Market capitalization matters to many stock investors, because companies whose sizes are more than $2 billion or more can endure economic downturns. However, you can also take positions in microcap stocks or companies with market caps below $300 million for increased diversification.
Sometimes, their price-appreciation potential is much more than large- or even mega-cap stocks. Today, you can keep an eye on three up-and-coming microcap stocks.
Acadian Timber (TSX:ADN) and Gear Energy (TSX:GXE) have positive gains year-to-date and should rise further. Westport Fuel Systems (TSX:WPRT) is way ahead of the recovering market, but the upward momentum continues in March 2023.
The busiest season is coming
Acadian Timber owns vast tracts of freehold timberlands in New Brunswick and Maine. Apart from selling softwood & hardwood sawlogs, pulpwood, and biomass by-products to regional customers, it provides timber services. You can earn two ways from the stock: capital gains and dividends.
At $16.09 per share (+7.52% year to date), the $272.8 million company pays a juicy 7.24% dividend. Its president and chief executive officer Adam Sheparski said 2022 was a challenging operating year for Acadian Timber. While sales volume declined 13.6% to $917.8 million versus 2021, net income rose 90% year over year to $35.5 million.

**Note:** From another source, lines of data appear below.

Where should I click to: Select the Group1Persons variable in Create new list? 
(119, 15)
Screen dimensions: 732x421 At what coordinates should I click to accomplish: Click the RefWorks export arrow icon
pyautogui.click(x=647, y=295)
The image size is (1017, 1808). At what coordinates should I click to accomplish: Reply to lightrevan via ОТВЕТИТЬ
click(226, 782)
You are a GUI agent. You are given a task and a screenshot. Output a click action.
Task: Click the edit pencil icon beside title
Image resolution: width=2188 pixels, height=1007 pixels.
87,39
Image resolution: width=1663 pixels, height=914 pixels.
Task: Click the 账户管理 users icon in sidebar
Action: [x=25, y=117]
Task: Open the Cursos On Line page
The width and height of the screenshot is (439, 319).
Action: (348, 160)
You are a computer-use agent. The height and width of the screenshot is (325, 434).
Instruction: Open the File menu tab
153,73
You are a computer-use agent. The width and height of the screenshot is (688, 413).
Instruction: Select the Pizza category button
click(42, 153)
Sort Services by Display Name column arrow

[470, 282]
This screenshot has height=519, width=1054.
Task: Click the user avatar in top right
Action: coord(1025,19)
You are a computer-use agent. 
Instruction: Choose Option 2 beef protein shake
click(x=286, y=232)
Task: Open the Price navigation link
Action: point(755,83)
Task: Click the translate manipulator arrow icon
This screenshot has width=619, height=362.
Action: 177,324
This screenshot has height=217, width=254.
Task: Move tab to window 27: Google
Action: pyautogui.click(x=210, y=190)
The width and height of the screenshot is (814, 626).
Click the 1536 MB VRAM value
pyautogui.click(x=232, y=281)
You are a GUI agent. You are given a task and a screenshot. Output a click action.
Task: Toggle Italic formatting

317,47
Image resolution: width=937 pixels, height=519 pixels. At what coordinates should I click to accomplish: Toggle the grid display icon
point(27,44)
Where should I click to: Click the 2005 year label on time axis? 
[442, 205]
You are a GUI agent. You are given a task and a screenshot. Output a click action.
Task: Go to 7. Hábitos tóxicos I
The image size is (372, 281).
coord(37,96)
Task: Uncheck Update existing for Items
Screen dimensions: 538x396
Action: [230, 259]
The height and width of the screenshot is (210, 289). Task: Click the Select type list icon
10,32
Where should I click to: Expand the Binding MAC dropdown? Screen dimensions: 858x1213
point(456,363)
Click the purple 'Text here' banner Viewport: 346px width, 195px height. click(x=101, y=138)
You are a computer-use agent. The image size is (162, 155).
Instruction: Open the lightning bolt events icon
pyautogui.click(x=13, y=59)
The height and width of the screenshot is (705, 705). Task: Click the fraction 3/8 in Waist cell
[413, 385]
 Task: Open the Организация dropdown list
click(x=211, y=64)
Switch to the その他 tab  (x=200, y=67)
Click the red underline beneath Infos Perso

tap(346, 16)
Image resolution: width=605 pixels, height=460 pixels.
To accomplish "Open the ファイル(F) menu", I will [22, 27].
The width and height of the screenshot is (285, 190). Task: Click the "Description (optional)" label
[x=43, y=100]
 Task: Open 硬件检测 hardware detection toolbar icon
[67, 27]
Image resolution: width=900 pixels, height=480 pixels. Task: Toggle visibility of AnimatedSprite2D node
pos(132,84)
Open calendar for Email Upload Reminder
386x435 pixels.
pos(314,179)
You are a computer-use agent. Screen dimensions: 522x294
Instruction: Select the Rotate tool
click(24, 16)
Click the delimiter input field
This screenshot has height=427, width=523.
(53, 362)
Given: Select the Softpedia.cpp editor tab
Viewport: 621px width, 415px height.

Sheparski added, “As we enter our busiest season, we have already begun to increase contractor capacity with expectations of improvement in 2023.” Expect Acadian to take advantage of the opportunities in the current regional market conditions.
Oil value growth
Gear Energy flies under the shadows of larger sector peers. However, it has rewarded investors with an impressive 381.16% overall return in three years, translating to a compound annual growth rate (CAGR) of 68.74%. Moreover, at only 1.31 per share (+0.93% year to date), you can partake of the 6.31% dividend (monthly payout).
This $292 million oil-focused company aims to achieve diversified oil value growth. Management’s mandate is to grow funds from operations, production, reserves and asset value through a balanced model of exploration, development, and strategic acquisitions.
Gear’s net income last year reached $74.9 million compared to $80.5 million in 2021. However, funds from operations and cash flows from operating activities jumped 72.5% and 73% year over year to $93.7 million and $89.7 million. Besides the strong balance sheet after 2022, it has a deep inventory of future drilling opportunities.
High-growth stock
Westport Fuel Systems is an absurdly cheap high-growth stock that outperforms the broader market by a mile. At $1.65 per share, investors enjoy an incredible 58.65% year-to-date gain versus the TSX’s +5.83%. Market analysts covering this auto parts stock have a 12-month average price target of $6.21 — a 276.4% return potential.
The $282.6 million gaseous fuel industry leader operates in the global transportation industry. It supplies advanced fuel delivery components and systems for clean, low-carbon fuels such as natural gas, renewable natural gas, propane, and hydrogen.
Management said the demand for more climate-friendly vehicles with favourable fuel price economics is growing. However, the global shortage of semiconductors and raw materials is a business threat, creating bottlenecks and impacting automotive manufacturing.
Second-liners
The featured companies are ideal second-liners for their money-making potential. Still, keep in mind that microcap stocks have higher risk profiles and are vulnerable to price shocks.